II.  Appellant's Contentions
     The state contends that the trial judge erred as a matter of law in finding that the state had the ability to pay the judgment.  The state also contended that the judge erred by requiring the state to pay the judgment without the funding first having been made available in accordance with the Chuuk Constitution, the Chuuk Financial Management Act, and the Chuuk Restrictive Measure laws.

III.  Discussion
     The appellee contends, and we agree, that the first issue that must be addressed is the propriety of this appeal ) whether it is from a final decision.  In civil cases, we hear appeals "from all final decisions" of the FSM Supreme Court trial division.FSM App. R. 4(a)(1)(A).  Certain exceptions exist for interlocutory orders involving injunctions, FSM App. R. 4(a)(1)(B), receivers and receiverships, FSM App. R. 4(a)(1)(C), and decrees determining parties' rights and liabilities in admiralty cases, FSM App. R. 4(a)(1)(D).  None of those exceptions apply to this appeal.  Neither does the exception for "any other civil case in which an appeal is permitted as a matter of law."  FSM App. R. 4(a)(1)(E).  Nor has permission been sought for an interlocutory appeal pursuant to Appellate Rule 5(a).  Thus we must determine that this appeal is from a final decision before we can consider its merits.
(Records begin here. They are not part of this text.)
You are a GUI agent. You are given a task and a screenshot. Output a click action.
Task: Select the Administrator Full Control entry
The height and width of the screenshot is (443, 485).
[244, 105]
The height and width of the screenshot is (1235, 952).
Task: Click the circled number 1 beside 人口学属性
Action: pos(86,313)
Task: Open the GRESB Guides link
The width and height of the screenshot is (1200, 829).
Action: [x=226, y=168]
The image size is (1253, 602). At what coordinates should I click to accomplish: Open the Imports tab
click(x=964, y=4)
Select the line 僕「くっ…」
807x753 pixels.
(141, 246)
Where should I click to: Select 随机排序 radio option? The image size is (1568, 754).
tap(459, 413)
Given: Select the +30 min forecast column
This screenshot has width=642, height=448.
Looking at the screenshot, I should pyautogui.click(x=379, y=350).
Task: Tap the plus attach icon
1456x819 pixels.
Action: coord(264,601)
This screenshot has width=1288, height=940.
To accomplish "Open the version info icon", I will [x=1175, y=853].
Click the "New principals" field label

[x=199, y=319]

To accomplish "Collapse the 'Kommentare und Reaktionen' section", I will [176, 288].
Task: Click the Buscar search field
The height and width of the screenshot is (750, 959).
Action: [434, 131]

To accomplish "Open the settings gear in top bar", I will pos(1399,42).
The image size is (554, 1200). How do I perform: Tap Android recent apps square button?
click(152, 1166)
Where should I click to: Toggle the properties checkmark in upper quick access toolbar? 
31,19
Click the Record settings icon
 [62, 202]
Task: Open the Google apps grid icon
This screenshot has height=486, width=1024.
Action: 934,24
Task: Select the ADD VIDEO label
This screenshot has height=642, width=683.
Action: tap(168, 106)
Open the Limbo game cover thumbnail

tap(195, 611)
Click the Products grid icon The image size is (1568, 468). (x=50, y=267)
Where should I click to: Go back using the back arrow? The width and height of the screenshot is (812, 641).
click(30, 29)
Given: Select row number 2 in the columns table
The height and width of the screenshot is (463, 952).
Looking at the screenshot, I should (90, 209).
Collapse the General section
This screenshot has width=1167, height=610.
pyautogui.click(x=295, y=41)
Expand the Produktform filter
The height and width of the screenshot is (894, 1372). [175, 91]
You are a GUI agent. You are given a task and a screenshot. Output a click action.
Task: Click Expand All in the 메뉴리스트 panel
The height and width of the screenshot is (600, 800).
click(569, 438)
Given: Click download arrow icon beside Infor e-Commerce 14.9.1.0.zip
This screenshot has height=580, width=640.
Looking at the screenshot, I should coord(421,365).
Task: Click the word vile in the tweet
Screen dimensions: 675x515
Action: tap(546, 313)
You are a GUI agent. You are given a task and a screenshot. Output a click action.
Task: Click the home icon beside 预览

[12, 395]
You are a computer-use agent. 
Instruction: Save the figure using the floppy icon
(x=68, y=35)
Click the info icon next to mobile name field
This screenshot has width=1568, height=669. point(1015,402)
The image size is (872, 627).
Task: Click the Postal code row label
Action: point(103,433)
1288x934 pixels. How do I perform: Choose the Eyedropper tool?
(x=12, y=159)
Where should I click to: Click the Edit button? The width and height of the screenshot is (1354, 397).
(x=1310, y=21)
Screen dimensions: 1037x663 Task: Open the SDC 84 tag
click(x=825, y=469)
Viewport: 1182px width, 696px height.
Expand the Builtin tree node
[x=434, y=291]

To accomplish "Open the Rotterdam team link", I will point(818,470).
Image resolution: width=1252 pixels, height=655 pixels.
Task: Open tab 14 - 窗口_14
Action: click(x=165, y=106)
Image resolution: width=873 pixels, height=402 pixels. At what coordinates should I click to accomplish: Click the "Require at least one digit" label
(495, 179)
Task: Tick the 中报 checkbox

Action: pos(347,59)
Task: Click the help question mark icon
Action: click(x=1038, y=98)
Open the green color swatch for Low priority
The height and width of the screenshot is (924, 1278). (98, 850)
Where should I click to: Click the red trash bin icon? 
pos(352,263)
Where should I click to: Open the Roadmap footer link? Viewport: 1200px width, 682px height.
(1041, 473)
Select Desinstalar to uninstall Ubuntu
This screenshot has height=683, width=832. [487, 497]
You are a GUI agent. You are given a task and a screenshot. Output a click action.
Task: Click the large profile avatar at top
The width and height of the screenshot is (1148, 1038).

     "The general rule is that appellate review of a trial court is limited to final orders and judgments."  Etscheit v. Adams, 6 FSM Intrm. 608, 610 (App. 1994); see also Melander v. Kosrae, 6 FSM Intrm. 257, 259 (App. 1993); Jano v. King, 5 FSM Intrm. 326, 329 (App. 1992); In re Main, 4 FSM Intrm. 255, 257 (App. 1990).  Final orders and judgments are final decisions.  This appeal is from a post-judgment order.  The question is thus whether the July 13th order in aid of judgment is a final order and therefore appealable.

     Because only the state appealed, the only part of the July 13th order before us is that part which pertains to the defendant state.  Turning to that portion of the order, it only states that if the judgment has not been paid in full by September 15, 1998, the trial court would take some further action.  While the July 13th order did find that the defendant state had the ability to pay at the time of the May 15, 1998 hearing (but made no finding about the same ability as of July 13, 1998, see Hadley v. Bank of Hawaii, 7 FSM Intrm. 449, 453 (App. 1996)), and identified funding sources that could be used, it did not make any specific order concerning how the state was to satisfy the judgment.  It did not order those specific funds to be used to satisfy the judgment.  Nor did it specify the method that the state should use to provide payment to the plaintiff, and it did not make a specific finding about the fastest way for the state to pay the judgment.  Although the appellant state contends that the trial court ordered it to violate various laws to satisfy the judgment we cannot see that the state was ordered to do anything in particular.  In the absence of any specific order as to how and where the funds to satisfy the judgment were to be obtained, this contention cannot stand.

[9 FSM Intrm. 474]

     More importantly, the July 13th order, as against the state, extended, by its terms, only until September 15, 1998, when the trial court would "then take further action," if necessary.  Davis, 8 FSM Intrm. at 344.  What further action the trial court might have taken is too speculative for us to consider.  Thus the July 13th order cannot be said to be a final order against the state.  It was not a final decision.

IV.  Conclusion
     This appeal is not from a final decision of the trial division.  Nor is it an appeal that is permitted under one of the exceptions to the final decision rule.  It is not ripe for adjudication.  It is therefore dismissed.